In 1819, Arkansas was separated from the Missouri Territory, and became an official organized territory of the United States. Lovely's Purchase was made part of Crawford County at that time. In 1822, due to requests by territorial governor James Miller, the U.S. authorized another outpost and established Fort Gibson (Note: Ft. Gibson was in modern Muskogee County, Oklahoma.) (finished in 1824). Fort Gibson was manned by the U.S. Seventh Infantry. The large area these forts oversaw was dubbed "Lovely's Donations" by later legislators. The area still remained contentious, with complaints to the legislators from both European settlers—who were continually being moved out of the ever expanding Lovely Purchase—and the Cherokee—who were being pressured to abandon the rich farmlands and salt mine tracts to the European Americans.

===Lovely County===

A sutler by the name of John Nicks accompanied the Seventh Infantry to Fort Gibson, and eventually settled in the area of the fort. In 1828, he founded Nicksville, the future capital of Lovely County. (Note: Nicksville was located in what became Sequoyah County, Oklahoma) More than a decade after Lovely's 1817 death, the area—along with additional tracts of purchased and donated land—was incorporated by the Territory of Arkansas as the short-lived Lovely County.

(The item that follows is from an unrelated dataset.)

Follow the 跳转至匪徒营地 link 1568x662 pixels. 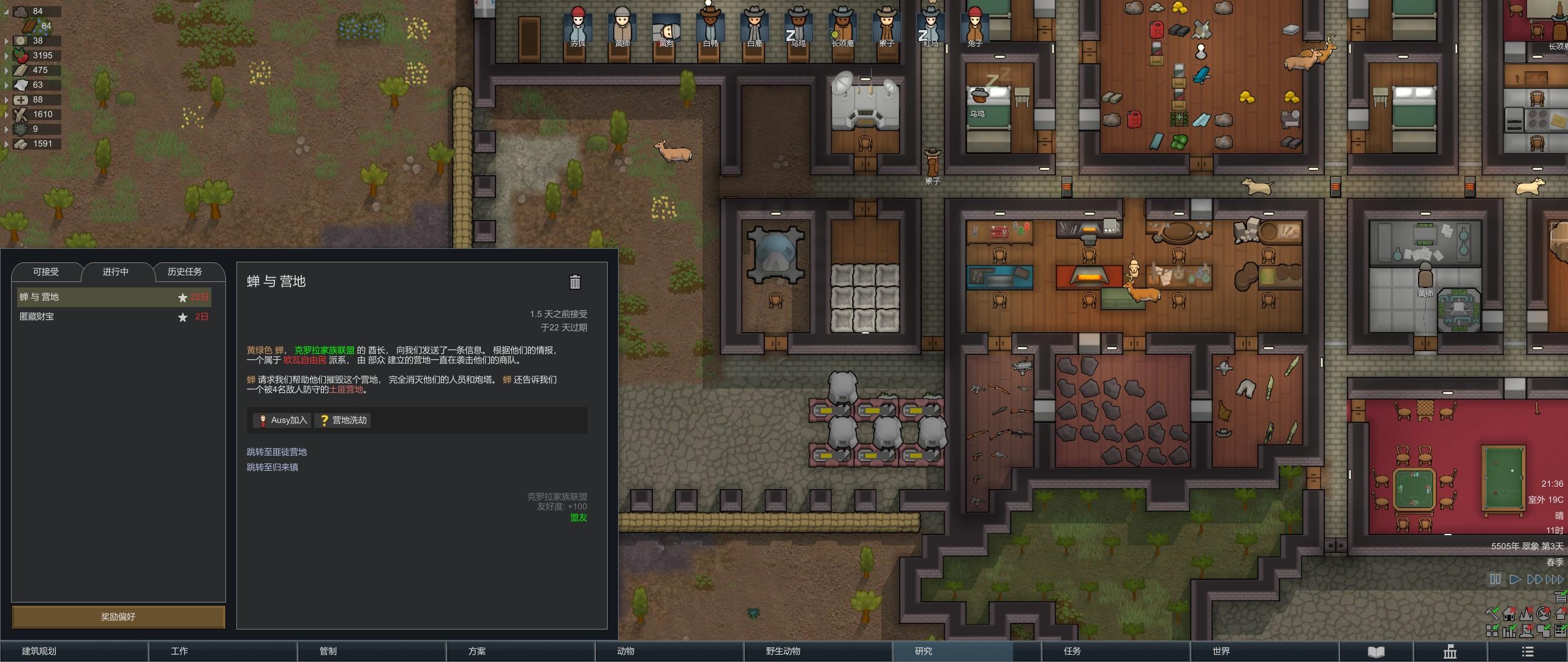(x=277, y=452)
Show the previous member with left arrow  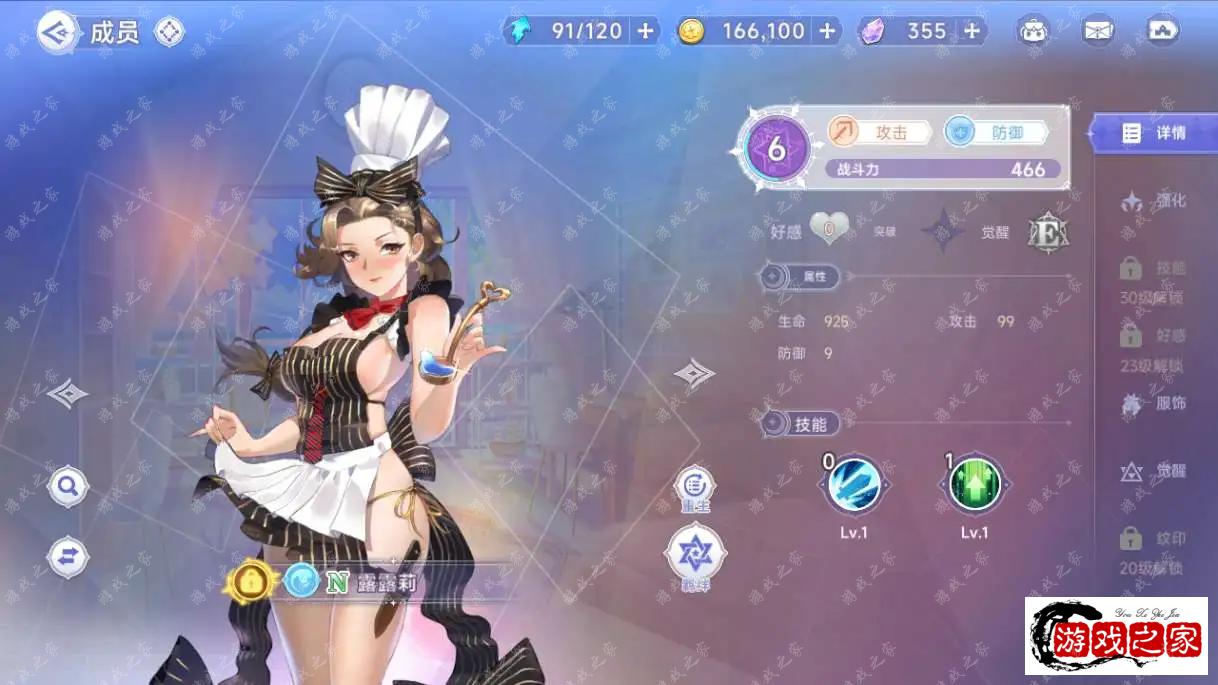67,393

Lovely's Purchase was, without federal authorization, created a county by the Arkansas legislature in 1827 in an effort to keep the area part of the planned State of Arkansas, and European Americans immediately started settling there. Lovely County only existed from October 31, 1827, to May 6, 1828, when the U.S. government signed the Cherokee Treaty of 1828. Lovely County had included all or part of present-day Benton, Washington, Crawford counties in Arkansas; plus all or part of present-day Delaware, Sequoyah, Adair, Cherokee, Wagoner, Muskogee, and Mayes counties in present-day Oklahoma.

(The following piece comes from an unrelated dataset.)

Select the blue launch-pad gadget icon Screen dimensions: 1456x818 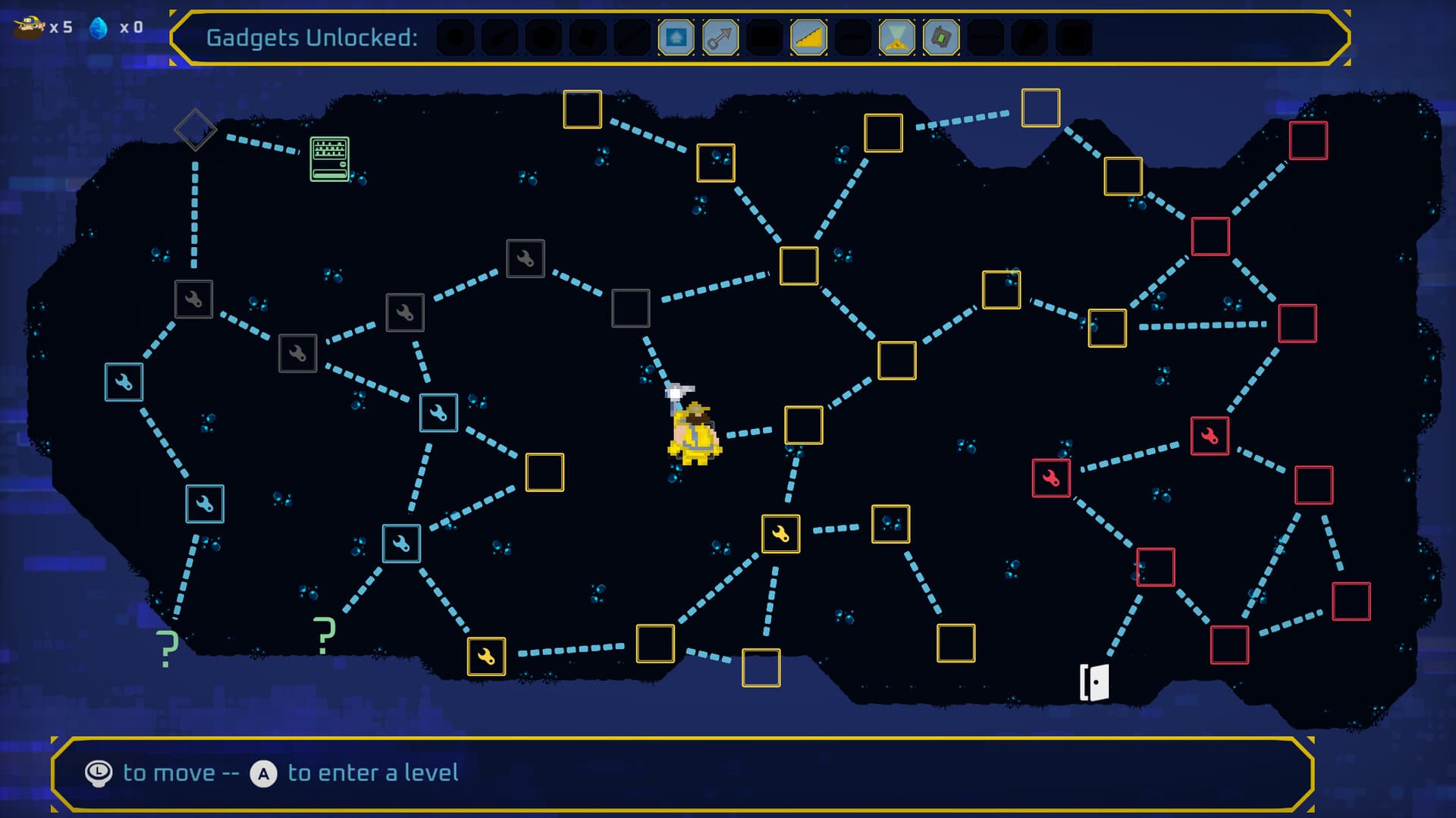pyautogui.click(x=677, y=36)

==Division of the purchase lands==
The new treaty authorized the western half of the land donations, accumulations, and homestead purchases that had created the 'Lovely Purchase' to become part of Indian Territory. The land was given entirely to the Cherokee Nation—West of the Mississippi, while the Osage were moved to the unorganized territory of Kansas—to finally put an end to the hostilities. The eastern part of the purchase remained with Arkansas and the European Americans occupying the territory. To expedite completion of the compromise, any displaced Indian was given: "...a good rifle, a blanket, a kettle, and 5 lbs. of tobacco when he agreed to move..." while any displaced frontier settler was awarded with: "...up to 320 acres of public domain land in Arkansas Territory for every head of household over the age of 21 years."